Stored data
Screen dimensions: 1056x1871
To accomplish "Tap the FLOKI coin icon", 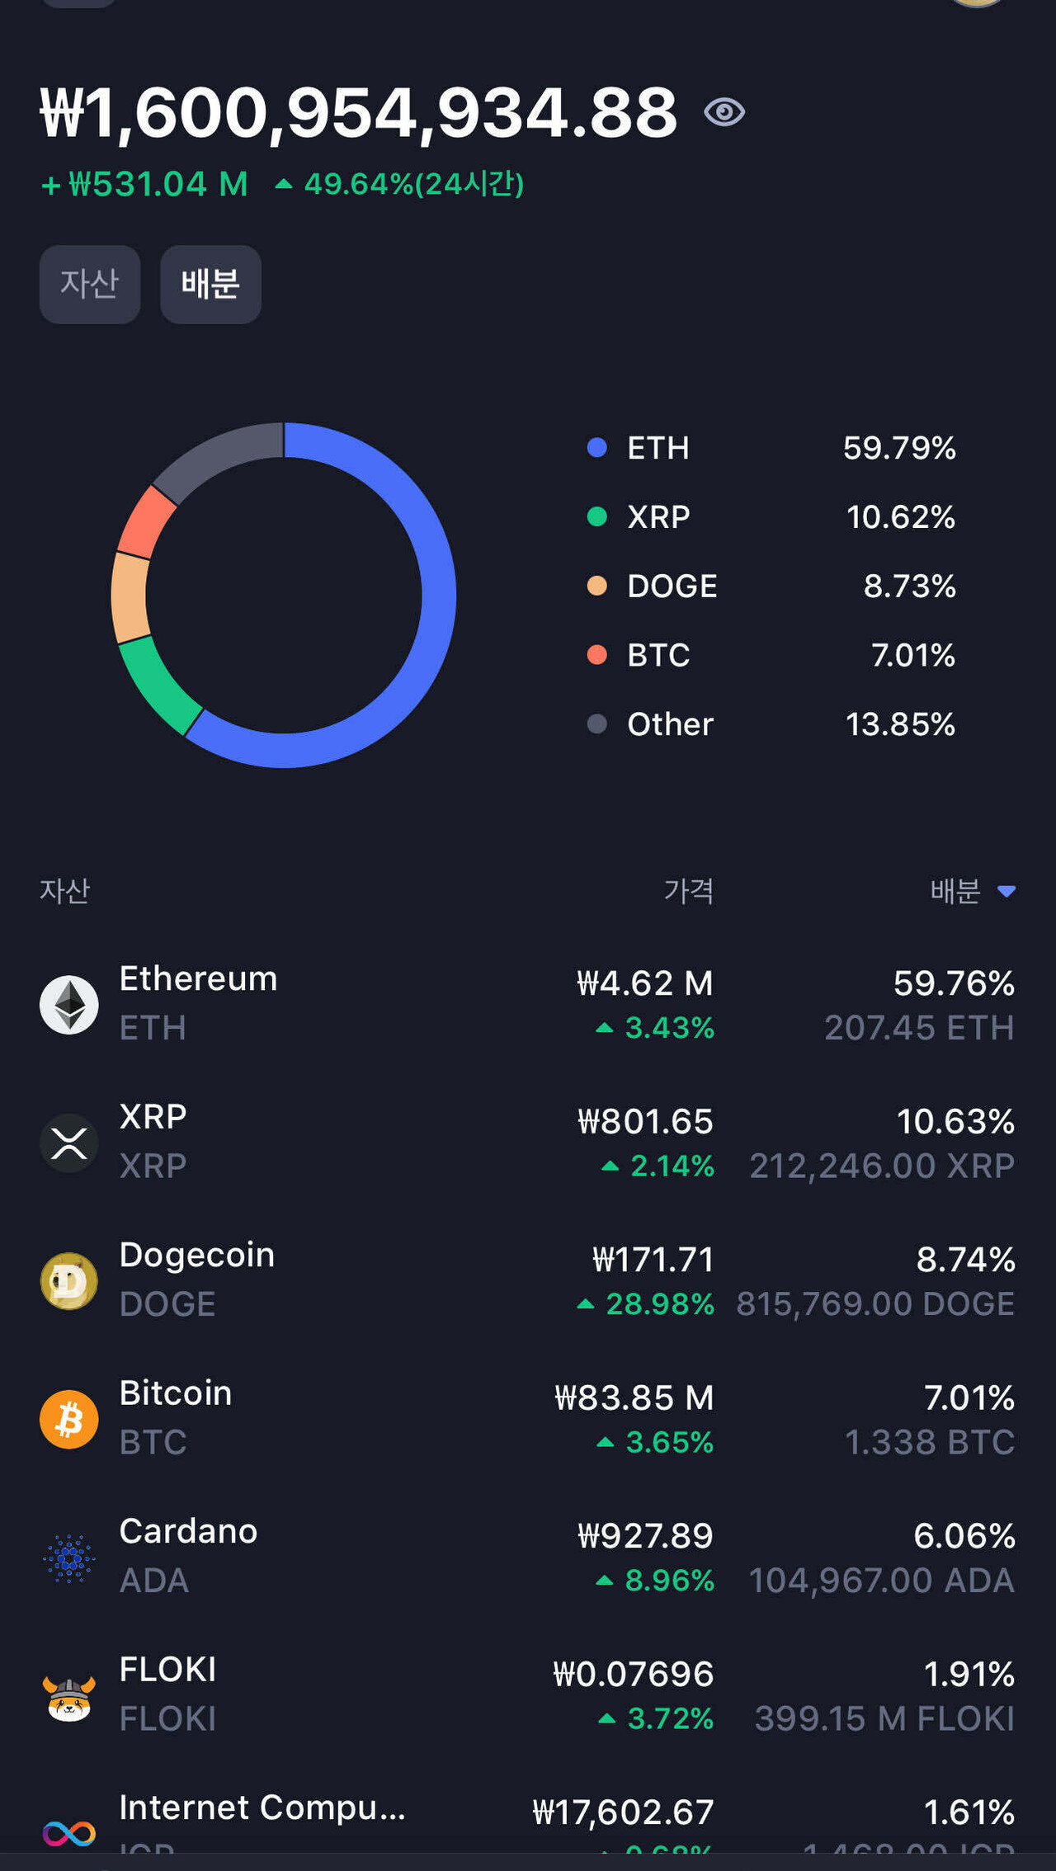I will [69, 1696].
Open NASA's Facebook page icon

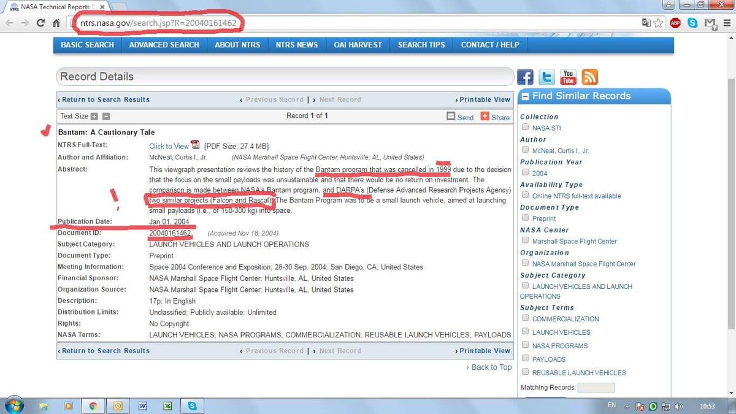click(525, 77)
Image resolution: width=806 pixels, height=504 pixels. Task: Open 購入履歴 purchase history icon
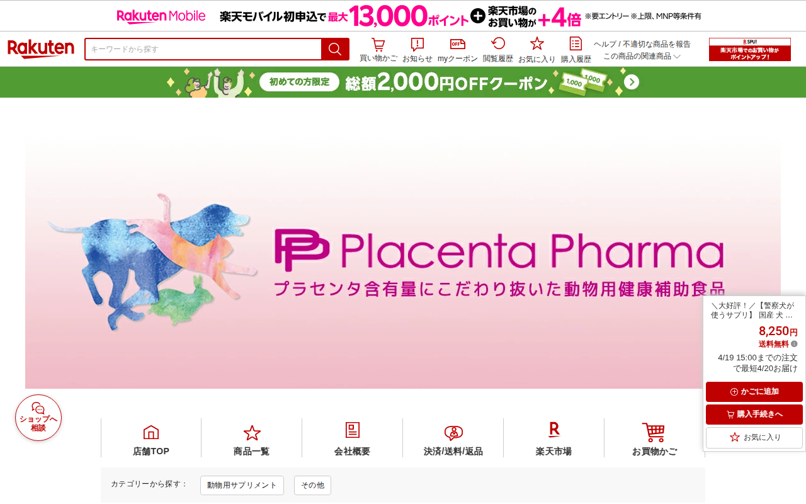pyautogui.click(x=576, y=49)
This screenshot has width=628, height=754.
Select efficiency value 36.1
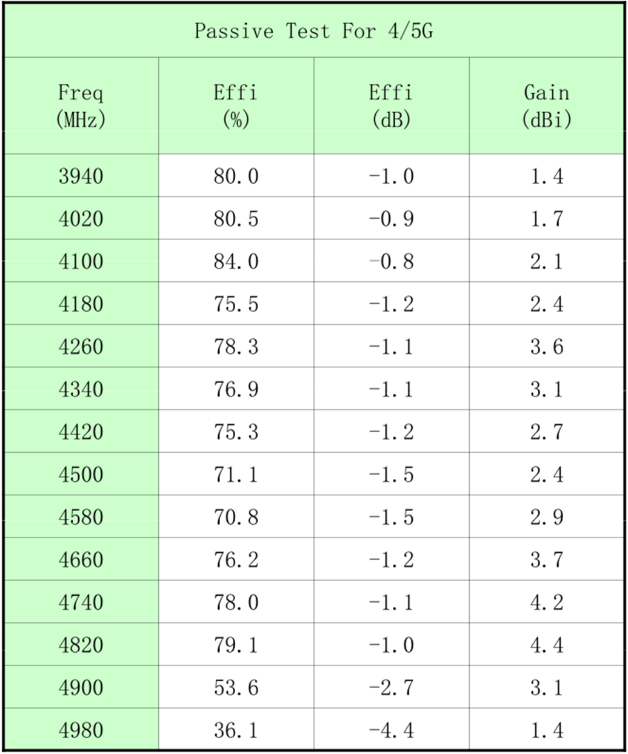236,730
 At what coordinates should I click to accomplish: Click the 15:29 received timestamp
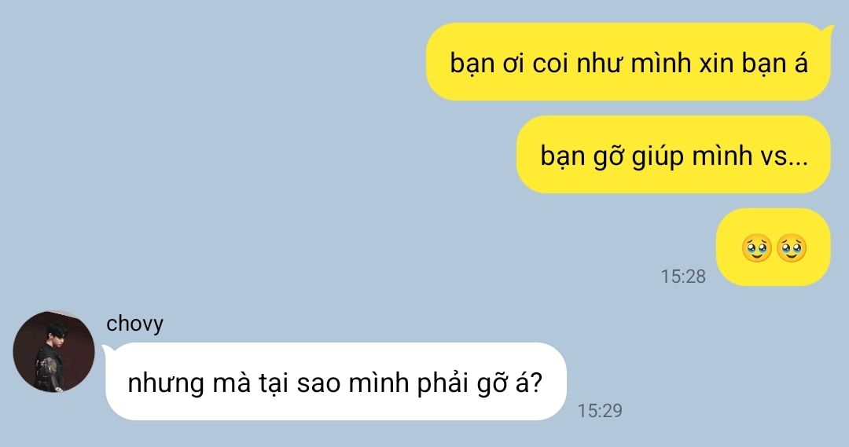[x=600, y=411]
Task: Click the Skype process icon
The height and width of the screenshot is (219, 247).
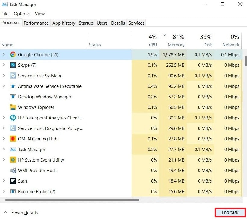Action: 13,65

--

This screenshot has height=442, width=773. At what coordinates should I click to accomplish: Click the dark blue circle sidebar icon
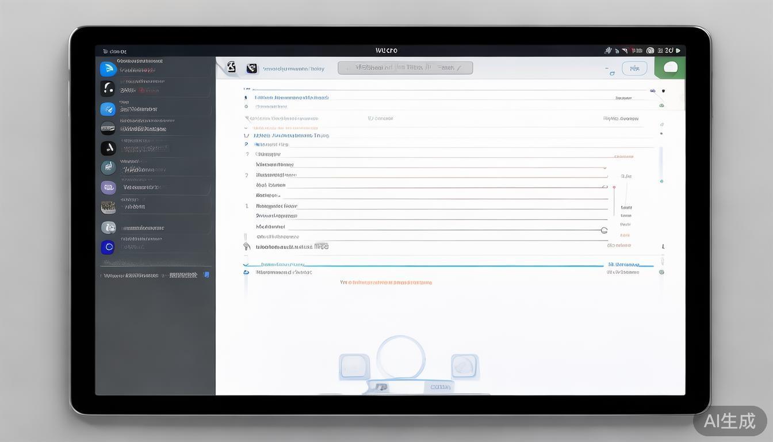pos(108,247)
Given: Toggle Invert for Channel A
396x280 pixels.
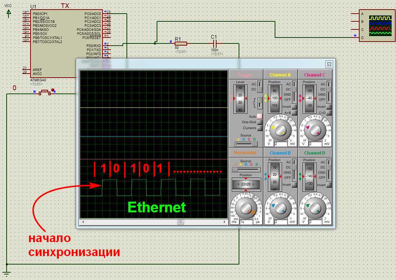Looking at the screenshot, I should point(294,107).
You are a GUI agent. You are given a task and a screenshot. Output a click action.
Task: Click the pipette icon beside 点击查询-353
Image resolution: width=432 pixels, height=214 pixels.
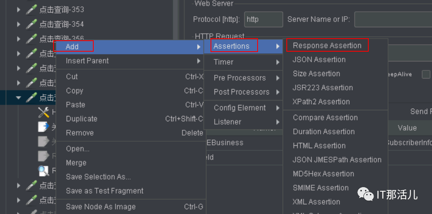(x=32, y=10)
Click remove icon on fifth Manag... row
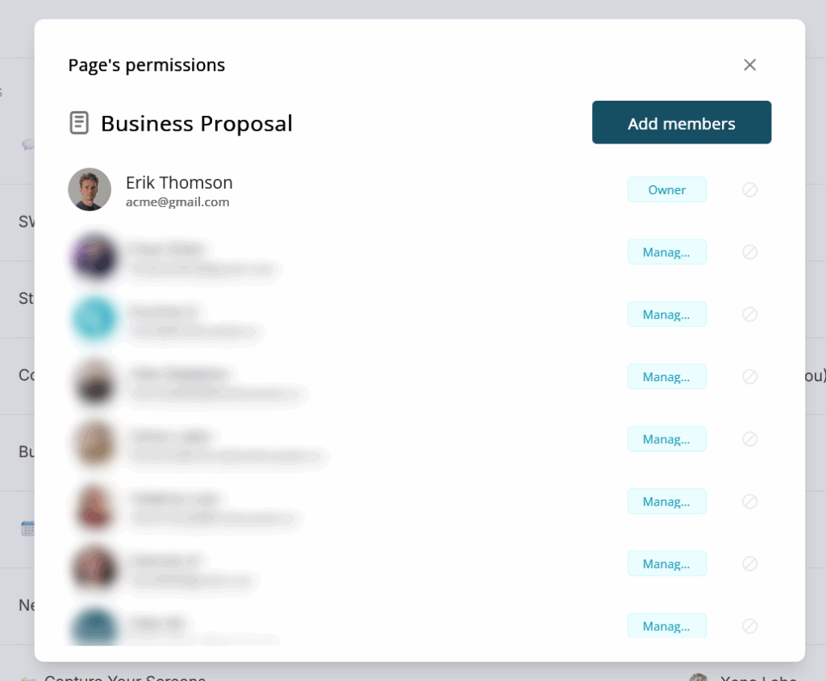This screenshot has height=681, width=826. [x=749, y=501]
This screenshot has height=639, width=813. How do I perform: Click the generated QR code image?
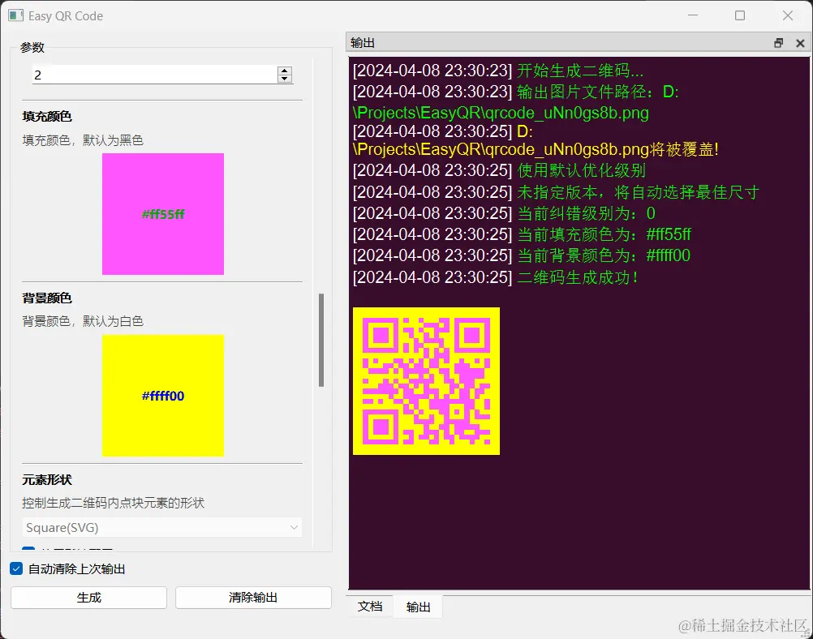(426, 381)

...

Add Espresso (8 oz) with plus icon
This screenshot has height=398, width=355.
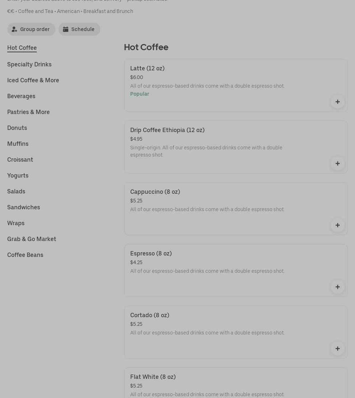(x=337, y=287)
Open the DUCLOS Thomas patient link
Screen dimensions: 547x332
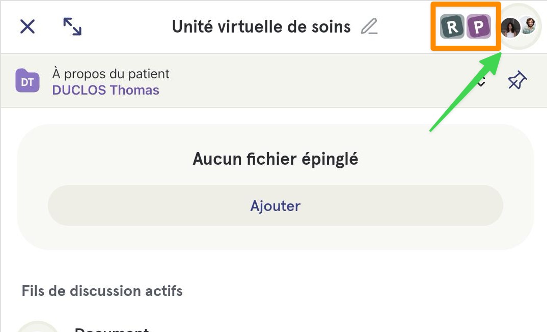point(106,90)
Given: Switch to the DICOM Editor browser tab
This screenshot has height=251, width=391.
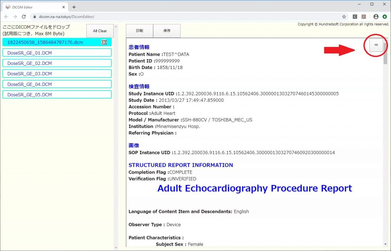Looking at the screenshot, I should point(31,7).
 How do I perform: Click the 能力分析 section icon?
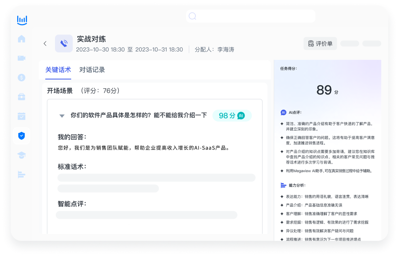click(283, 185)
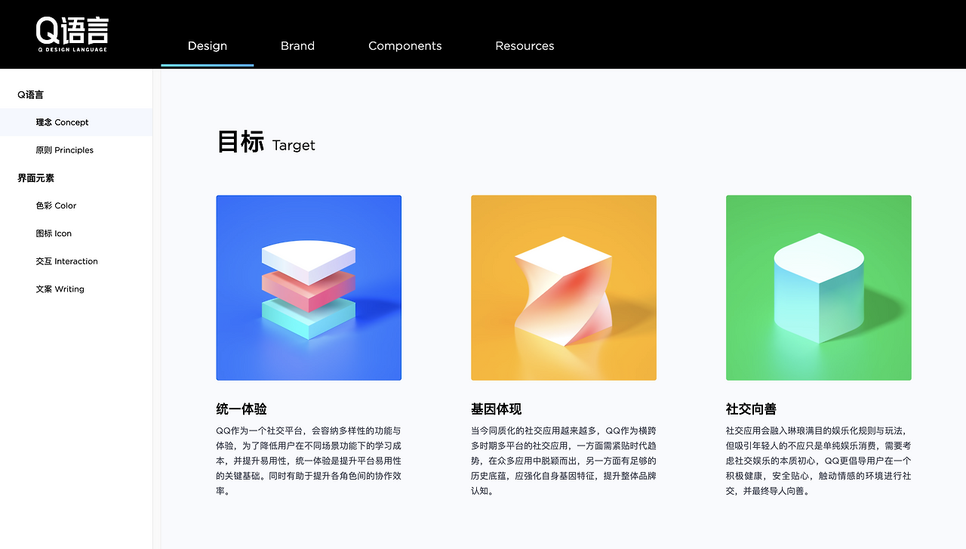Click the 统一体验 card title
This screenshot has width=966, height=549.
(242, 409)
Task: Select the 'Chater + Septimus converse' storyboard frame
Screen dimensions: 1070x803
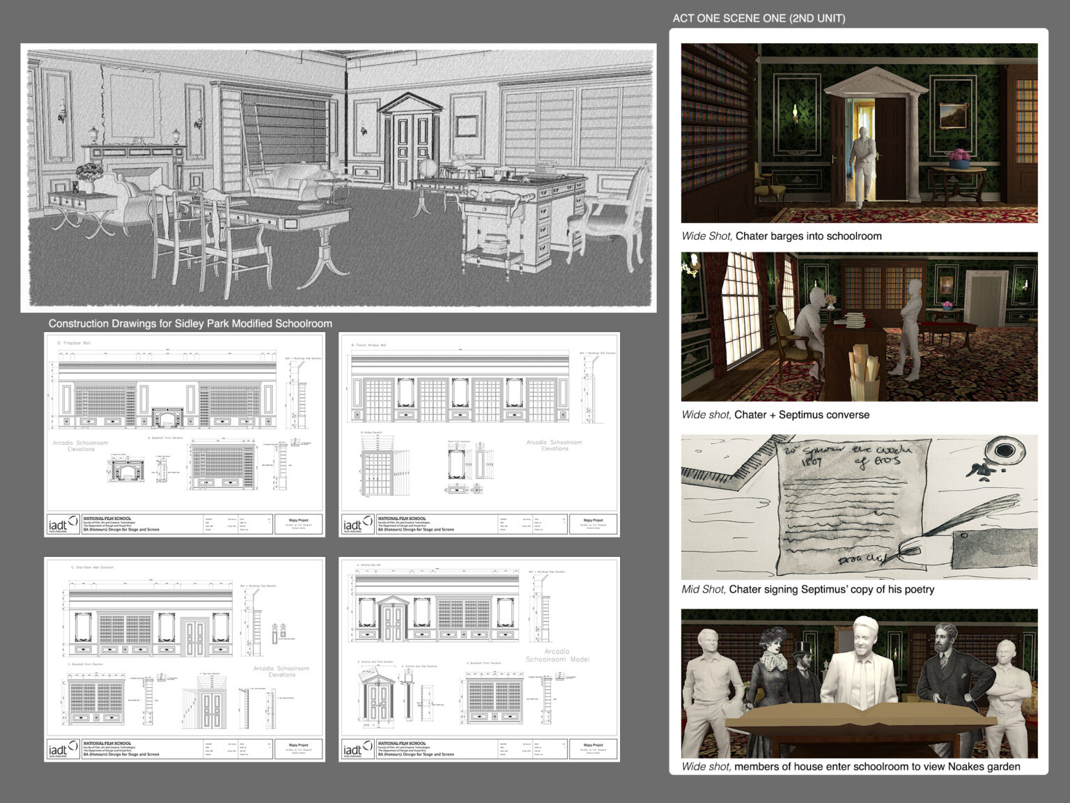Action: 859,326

### PROBLEM REQUIREMENTS
Please set down, exactly and with no pictures, the lines in the entries above starting at the one holding "Open the DUCLOS Thomas patient link" and ending at the one holding "Task: Select the", ends included.

### WRITTEN REPLY
Open the DUCLOS Thomas patient link
Screen dimensions: 547x332
point(106,90)
Given: Switch to the DICOM Editor browser tab
This screenshot has height=251, width=391.
Looking at the screenshot, I should point(31,7).
 How do I perform: Click the 能力分析 section icon?
click(283, 185)
Click the 统一体验 card title
This screenshot has width=966, height=549.
(242, 409)
Task: Select the 'Chater + Septimus converse' storyboard frame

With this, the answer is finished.